We all know someone who has experienced pregnancy loss. It can be difficult to know what to say at this time, particularly when often the first time you knew about the pregnancy was as it ended.
As with all grief processes, it can be a tricky road to navigate. Words intended to be well-meaning may in fact have the opposite effect. On the other hand, the fear of saying the wrong thing can paralyse us into silence, which can be equally hurtful.
October is “Pregnancy and Infant Loss Awareness Month” and, to help avoid some common pitfalls, here are five phrases that are best avoided.
1) “You can always have another” or “You already have one”
This isn't a pint of milk that's been spilled and can be sorted by a quick trip to Tesco. Or a delivery that's been mixed up by Amazon.This is the loss of a baby. No amount of other children (actual or future) will make up for that. This child needs to be grieved, not to have its brief presence invalidated.
2) “At least . . . you can get pregnant/you were early on/are young”
The list is endless. A rule of thumb is to scrap any sentence that starts with “At least”. It is not helpful to paint an imagined silver lining on this cloud. Allow your friend to process whatever she is feeling and share it if she wishes. She doesn’t need platitudes telling her how lucky she is.
3) “I know someone that had two, three . . . 11 billion losses”
Offering up terrible stories from an unknown friend of a friend is far from helpful. If someone was grieving the loss of their mother, it is unlikely you would say, "I know someone that lost their mam, dad and two sisters" to make them feel better. It's no different in this situation. Just because the life lost was small, doesn't make the grief small.
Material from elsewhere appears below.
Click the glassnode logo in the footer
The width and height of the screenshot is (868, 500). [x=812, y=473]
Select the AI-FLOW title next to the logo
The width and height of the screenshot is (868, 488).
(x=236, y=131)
4) “There’s an angel in heaven right now”
It’s safe to say that most people would prefer a baby in their arms rather than an angel in heaven. In general, be guided by your friend when bringing up references to angels, God or heaven. Don’t force your own beliefs and be mindful that if your friend has faith, it may have been shaken.
5) “Did you drink too much coffee?”
Women can feel guilty that their body has failed or that they have done something to cause their pregnancy to be lost. This feeling can be hard to overcome and offering well-intended suggestions can simply compound it. This is not a detective story where you have to help find clues. Be aware that in the majority of miscarriages, the cause is unknown and, if there is a reason, it is a matter for her and her doctor.
So what can we say to someone?
It is important to remember that, as with any death, everyone finds their own way to process grief, in their own time.There isn’t a magical formula of words that will fit every situation. Some people will want to talk, while others won’t and either is fine. Be guided by your friend and keep it simple. Simply being there and offering your time and a hug may be enough.Tell them you are sorry for their loss. Offer practical help like taking the kids for a playdate or bring some food.
Check back in in a few months, particularly near the due date. Knowing that you are there to talk, for however long it takes, can make all the difference. And although we are focusing on the woman here, don’t forget her partner needs support as well.